• Requirements
Rewrite everything from the line containing "Identify the click" down to the line containing "Kanagawa flashback: Hostess", substituting "Shibuya" for "Shinjuku" and leaving the rest of the data unchanged.

• Data listing
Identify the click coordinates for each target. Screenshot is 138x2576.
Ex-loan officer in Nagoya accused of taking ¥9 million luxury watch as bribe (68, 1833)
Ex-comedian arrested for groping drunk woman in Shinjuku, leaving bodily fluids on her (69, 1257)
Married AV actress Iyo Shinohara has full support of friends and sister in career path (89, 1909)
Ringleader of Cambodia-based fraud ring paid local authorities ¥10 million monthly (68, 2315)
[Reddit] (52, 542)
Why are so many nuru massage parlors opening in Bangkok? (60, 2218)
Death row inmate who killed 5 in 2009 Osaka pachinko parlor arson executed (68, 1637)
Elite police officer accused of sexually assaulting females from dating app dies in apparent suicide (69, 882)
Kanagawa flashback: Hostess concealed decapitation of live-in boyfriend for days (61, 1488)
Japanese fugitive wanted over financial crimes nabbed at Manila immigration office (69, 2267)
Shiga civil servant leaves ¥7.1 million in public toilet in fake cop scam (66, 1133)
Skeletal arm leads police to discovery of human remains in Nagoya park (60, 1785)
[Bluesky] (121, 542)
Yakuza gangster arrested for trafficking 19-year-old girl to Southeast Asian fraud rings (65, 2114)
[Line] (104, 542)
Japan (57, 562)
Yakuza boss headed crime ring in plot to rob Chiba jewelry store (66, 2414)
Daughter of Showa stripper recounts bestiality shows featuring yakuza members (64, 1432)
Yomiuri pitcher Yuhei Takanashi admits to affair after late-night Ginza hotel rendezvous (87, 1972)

...

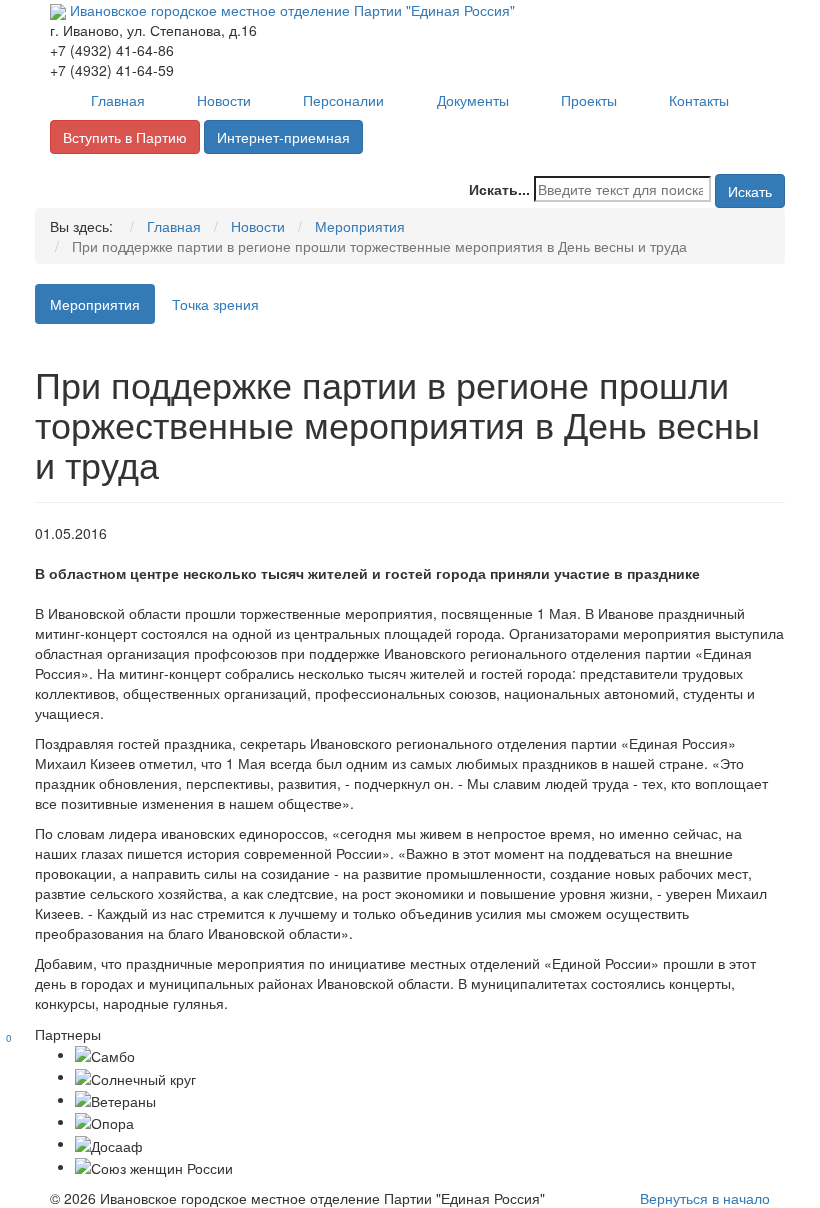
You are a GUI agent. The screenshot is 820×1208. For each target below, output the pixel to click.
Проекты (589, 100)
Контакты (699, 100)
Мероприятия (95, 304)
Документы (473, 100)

• Answer to this problem
Identify the click coordinates for each target. Screenshot is 138x2576.
Ex-loan officer in Nagoya accused of taking ¥9 million luxury watch as bribe (68, 1833)
Ex-comedian arrested for groping drunk woman in Shibuya, leaving bodily fluids on her (69, 1257)
Married AV actress Iyo Shinohara has full support of friends and sister in career path (89, 1909)
Ringleader of Cambodia-based fraud ring paid local authorities ¥10 million monthly (68, 2315)
[Reddit] (52, 542)
Why are so many nuru massage parlors opening in Bangkok? (60, 2218)
Death row inmate who killed 5 in 2009 Osaka pachinko parlor arson executed (68, 1637)
Elite police officer accused of sexually assaulting females from dating app dies in apparent suicide (69, 882)
Kanagawa flashback: Hostess concealed decapitation of live-in boyfriend for days (61, 1488)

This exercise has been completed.